• Task: Copy out each line containing "alert" from the entries below.

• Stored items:
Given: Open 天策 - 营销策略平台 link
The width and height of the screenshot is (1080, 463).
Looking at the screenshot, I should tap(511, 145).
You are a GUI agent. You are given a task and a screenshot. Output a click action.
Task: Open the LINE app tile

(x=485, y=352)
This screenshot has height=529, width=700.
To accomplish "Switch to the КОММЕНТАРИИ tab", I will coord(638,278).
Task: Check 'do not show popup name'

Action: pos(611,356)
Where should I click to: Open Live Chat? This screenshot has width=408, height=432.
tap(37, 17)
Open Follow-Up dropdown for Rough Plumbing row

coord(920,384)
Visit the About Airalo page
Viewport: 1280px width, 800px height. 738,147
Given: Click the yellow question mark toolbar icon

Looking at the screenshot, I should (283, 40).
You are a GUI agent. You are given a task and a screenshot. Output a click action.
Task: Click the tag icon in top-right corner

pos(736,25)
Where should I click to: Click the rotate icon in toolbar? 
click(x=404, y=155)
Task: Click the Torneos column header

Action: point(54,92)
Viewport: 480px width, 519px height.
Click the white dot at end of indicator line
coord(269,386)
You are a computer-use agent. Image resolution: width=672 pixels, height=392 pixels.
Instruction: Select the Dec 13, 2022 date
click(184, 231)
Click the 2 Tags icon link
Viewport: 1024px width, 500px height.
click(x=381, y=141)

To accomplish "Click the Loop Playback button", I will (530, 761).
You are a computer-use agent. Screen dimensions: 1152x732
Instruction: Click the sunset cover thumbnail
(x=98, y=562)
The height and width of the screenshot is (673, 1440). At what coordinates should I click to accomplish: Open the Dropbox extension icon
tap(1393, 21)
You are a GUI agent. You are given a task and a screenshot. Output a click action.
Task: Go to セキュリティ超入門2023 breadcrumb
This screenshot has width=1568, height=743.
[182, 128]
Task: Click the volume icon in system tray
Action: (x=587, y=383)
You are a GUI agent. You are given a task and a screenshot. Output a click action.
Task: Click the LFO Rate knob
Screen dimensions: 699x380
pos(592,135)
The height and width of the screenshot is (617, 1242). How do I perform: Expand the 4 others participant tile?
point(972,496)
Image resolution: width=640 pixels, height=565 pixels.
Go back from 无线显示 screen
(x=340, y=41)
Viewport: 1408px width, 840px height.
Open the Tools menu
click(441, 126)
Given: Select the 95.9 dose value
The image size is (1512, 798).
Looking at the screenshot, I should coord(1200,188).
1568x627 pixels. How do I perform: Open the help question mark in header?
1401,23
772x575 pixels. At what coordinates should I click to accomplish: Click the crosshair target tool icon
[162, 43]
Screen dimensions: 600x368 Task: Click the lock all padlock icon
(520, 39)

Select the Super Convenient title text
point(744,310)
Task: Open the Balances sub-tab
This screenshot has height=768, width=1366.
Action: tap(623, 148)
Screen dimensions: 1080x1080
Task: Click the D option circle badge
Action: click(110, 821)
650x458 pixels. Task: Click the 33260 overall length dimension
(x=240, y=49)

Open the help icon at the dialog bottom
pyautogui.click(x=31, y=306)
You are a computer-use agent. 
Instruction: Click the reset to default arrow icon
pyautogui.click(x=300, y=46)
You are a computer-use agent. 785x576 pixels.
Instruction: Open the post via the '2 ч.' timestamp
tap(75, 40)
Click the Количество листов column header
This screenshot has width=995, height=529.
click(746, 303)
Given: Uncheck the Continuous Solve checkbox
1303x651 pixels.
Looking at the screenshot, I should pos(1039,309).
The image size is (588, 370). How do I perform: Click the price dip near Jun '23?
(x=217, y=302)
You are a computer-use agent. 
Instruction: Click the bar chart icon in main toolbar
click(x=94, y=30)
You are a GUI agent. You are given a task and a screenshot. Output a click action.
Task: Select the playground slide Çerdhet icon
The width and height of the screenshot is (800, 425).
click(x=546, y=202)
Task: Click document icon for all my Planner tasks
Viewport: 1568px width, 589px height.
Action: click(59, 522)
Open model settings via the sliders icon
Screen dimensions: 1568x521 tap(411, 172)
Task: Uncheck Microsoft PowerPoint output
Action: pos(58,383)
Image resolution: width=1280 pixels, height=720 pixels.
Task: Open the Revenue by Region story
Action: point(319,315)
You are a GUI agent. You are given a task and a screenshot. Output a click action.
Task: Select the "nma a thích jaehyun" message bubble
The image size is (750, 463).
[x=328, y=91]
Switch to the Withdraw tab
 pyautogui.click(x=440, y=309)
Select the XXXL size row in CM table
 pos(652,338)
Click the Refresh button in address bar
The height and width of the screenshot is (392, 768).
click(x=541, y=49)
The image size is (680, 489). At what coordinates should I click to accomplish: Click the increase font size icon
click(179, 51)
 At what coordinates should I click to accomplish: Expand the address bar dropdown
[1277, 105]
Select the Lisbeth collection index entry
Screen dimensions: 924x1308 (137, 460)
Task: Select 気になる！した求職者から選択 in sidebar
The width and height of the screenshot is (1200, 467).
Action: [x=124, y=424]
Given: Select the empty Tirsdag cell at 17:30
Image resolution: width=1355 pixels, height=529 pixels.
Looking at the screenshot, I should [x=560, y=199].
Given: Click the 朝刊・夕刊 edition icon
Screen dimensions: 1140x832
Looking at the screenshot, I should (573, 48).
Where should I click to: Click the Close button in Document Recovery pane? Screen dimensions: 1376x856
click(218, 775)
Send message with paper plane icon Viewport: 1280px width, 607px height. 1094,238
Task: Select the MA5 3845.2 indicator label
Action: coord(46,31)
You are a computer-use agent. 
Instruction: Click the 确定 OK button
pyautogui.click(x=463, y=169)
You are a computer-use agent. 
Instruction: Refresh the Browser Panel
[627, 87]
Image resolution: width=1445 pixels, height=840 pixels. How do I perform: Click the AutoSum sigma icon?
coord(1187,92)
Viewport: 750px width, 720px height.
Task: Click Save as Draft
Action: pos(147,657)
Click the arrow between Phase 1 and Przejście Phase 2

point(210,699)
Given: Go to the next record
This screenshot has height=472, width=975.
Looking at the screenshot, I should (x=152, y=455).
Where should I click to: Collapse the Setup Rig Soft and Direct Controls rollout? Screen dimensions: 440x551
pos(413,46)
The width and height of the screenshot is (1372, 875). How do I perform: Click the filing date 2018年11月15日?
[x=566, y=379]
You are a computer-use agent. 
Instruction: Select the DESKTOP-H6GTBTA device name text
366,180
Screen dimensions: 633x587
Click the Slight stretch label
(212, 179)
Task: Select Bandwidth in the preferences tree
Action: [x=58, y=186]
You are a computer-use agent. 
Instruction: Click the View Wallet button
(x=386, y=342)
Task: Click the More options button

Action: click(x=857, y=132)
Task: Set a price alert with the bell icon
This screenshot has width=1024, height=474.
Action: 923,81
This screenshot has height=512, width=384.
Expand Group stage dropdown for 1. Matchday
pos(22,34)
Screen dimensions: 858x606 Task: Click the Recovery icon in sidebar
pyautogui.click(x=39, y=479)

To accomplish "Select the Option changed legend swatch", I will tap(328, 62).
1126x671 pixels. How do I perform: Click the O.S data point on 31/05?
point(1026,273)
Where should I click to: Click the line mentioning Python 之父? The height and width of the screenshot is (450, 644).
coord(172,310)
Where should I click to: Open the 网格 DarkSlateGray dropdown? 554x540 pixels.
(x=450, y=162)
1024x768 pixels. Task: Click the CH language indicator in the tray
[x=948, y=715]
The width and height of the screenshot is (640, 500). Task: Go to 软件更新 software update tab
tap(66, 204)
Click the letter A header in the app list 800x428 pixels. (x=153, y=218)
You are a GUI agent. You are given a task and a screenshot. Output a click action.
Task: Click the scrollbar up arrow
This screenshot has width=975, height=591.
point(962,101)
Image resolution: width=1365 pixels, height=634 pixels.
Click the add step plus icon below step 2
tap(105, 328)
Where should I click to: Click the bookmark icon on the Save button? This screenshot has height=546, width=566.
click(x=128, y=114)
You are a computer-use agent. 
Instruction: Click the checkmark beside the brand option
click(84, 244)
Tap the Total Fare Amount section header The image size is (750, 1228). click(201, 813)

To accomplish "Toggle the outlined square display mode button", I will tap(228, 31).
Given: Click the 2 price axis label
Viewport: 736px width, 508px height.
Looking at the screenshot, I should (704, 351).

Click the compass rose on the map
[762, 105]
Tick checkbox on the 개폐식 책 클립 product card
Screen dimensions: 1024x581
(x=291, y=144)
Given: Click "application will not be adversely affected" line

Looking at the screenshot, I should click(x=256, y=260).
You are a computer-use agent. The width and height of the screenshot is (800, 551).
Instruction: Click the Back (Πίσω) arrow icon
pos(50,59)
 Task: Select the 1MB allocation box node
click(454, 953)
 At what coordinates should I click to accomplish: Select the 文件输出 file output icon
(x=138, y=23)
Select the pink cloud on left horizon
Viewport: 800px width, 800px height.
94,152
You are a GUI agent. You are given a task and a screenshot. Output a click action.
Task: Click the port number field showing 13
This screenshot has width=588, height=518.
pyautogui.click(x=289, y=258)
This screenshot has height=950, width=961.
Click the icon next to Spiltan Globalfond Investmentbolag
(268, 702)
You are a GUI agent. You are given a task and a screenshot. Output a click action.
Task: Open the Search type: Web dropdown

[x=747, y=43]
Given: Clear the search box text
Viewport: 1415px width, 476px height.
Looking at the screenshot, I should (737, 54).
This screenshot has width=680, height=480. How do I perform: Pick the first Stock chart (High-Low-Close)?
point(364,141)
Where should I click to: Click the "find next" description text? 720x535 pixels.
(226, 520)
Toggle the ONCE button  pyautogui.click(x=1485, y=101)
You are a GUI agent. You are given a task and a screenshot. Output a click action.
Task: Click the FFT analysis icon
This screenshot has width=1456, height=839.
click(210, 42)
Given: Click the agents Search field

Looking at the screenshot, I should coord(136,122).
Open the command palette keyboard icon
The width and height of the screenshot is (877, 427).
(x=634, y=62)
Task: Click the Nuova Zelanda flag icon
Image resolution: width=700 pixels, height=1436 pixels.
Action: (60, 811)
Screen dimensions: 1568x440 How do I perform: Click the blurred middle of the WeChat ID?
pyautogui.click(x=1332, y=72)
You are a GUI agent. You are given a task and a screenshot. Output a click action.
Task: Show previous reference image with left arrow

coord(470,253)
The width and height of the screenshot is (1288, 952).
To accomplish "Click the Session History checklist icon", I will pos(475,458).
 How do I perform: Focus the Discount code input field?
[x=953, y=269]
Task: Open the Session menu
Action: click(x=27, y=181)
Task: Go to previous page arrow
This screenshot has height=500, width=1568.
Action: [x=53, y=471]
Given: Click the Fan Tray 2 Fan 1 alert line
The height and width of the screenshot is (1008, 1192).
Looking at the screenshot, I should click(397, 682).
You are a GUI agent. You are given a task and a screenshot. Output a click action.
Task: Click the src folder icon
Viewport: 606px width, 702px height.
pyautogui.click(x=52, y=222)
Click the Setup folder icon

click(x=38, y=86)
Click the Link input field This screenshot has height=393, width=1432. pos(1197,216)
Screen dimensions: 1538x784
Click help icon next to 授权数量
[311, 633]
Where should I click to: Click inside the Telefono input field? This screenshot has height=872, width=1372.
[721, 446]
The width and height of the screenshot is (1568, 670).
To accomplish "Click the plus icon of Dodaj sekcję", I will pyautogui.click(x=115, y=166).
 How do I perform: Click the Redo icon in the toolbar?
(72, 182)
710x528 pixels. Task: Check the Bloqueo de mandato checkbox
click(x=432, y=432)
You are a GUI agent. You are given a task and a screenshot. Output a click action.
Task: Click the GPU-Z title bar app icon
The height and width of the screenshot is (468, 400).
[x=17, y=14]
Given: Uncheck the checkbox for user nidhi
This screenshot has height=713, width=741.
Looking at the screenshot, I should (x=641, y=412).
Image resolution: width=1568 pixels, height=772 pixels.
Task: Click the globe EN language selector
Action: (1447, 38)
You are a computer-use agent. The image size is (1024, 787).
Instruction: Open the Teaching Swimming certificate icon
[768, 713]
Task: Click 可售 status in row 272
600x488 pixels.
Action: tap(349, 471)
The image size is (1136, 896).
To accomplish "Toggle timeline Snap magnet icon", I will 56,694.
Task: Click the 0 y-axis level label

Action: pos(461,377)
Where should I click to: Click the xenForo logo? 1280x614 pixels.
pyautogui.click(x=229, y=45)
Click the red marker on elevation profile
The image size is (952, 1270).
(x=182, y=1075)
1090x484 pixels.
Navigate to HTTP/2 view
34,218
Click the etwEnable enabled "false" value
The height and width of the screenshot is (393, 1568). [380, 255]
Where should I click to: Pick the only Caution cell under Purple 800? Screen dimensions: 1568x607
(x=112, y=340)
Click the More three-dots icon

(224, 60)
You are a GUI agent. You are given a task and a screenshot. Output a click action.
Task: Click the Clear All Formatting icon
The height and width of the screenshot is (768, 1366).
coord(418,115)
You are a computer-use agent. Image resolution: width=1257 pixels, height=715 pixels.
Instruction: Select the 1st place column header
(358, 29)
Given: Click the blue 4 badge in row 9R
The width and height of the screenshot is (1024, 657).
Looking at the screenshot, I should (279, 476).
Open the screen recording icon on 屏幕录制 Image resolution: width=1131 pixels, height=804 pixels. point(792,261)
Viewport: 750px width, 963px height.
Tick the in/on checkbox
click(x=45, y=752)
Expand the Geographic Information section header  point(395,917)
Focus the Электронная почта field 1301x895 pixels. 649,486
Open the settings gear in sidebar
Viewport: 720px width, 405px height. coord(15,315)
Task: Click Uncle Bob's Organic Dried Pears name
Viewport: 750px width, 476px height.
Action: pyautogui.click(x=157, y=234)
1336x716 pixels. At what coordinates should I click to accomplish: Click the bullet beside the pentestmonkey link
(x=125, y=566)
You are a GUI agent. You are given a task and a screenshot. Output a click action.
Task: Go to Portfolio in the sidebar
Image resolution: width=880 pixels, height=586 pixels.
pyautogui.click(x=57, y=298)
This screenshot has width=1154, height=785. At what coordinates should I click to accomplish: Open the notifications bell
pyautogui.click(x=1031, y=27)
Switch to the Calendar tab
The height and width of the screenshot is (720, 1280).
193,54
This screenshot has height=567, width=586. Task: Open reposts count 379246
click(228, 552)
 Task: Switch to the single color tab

• Reply to the task:
Task: Set a price alert with the bell icon
Given: Click the Fan Tray 2 Fan 1 alert line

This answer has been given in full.